以上が、僕が訪問美容師を目指すようになったきっかけである。あれからというものの祖母の生活は良い方向へと向かって行った。グループホームの人達とも仲良くなり、笑顔でいる時間が誰の目から見ても明らかに増えていった。そして月に一度、訪問美容師の彼にヘアカットしてもらうことが祖母のとても大切な行事となった。
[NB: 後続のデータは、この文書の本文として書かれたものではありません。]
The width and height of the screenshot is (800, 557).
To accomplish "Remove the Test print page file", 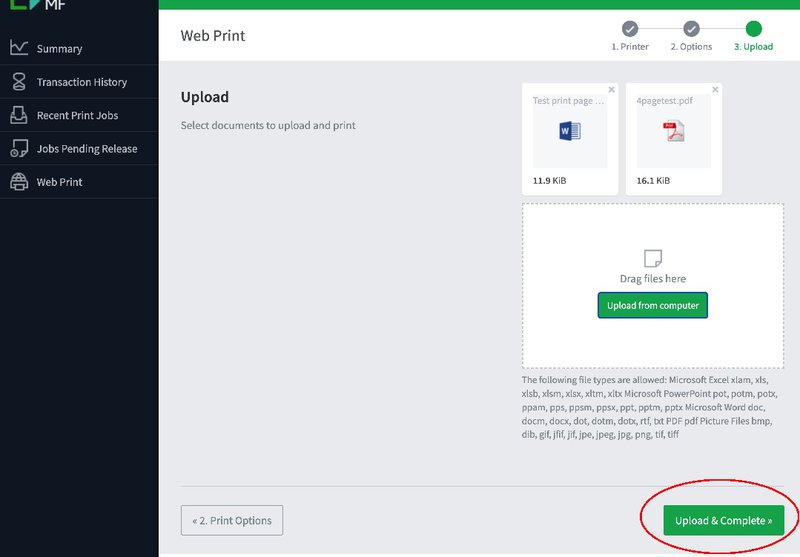I will click(611, 90).
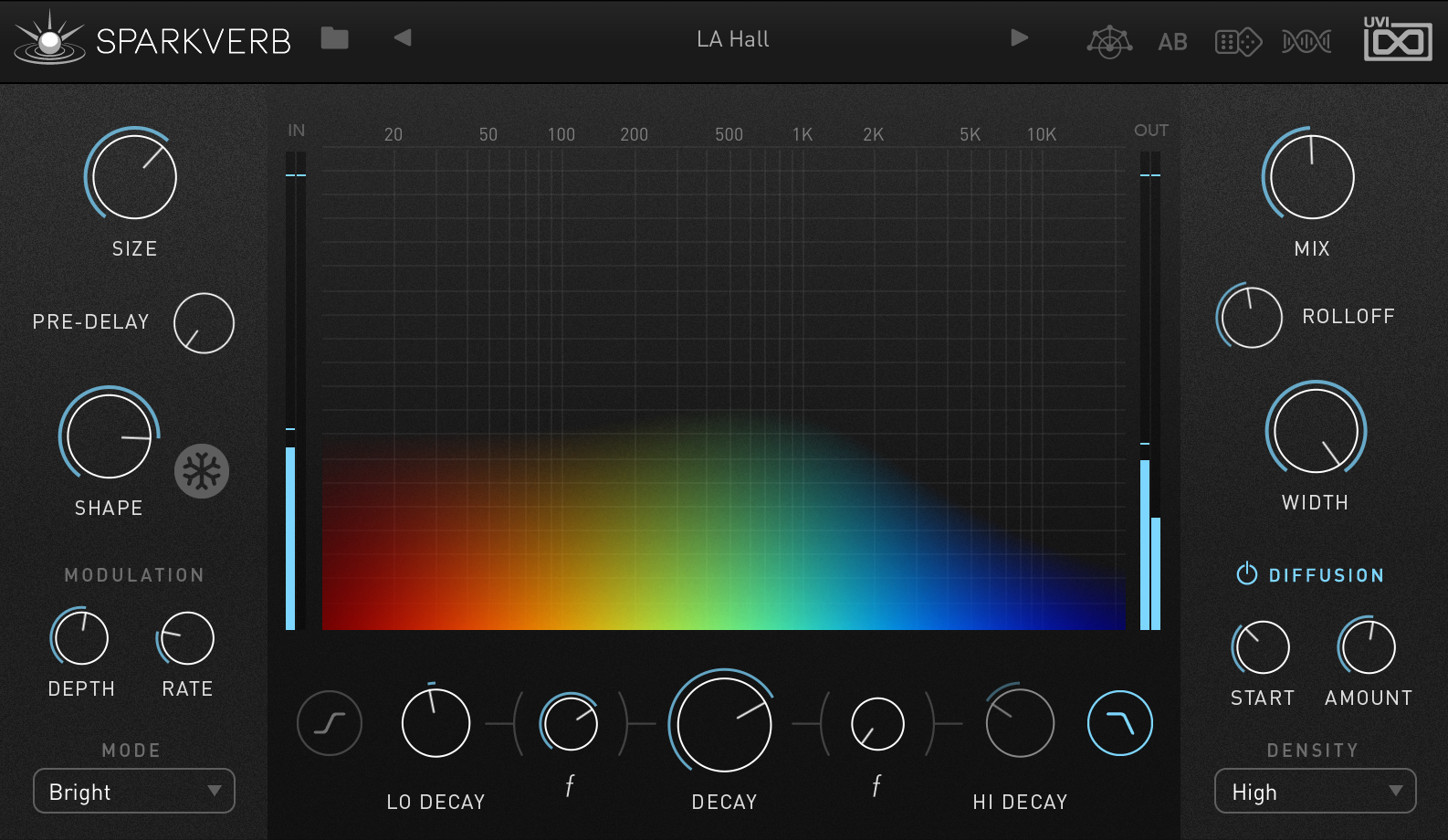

僕はというと、今現在、美容師免許を取得するために市内の美容専門学校へと通っている。超高齢化社会を迎えた日本では、介護施設で生活を営む高齢者が爆発的に増えている。また自宅で暮らす高齢者も非常に多く、そしてその殆どが美容室に行くための移動手段を失っている。そのなかで、行った先で美容院を開くことができる訪問美容師の存在意義は実に大きい。高齢になっても美しく、プライドを持って生きていけるかどうかは、僕の目指す訪問美容師が描く未来にかかっている。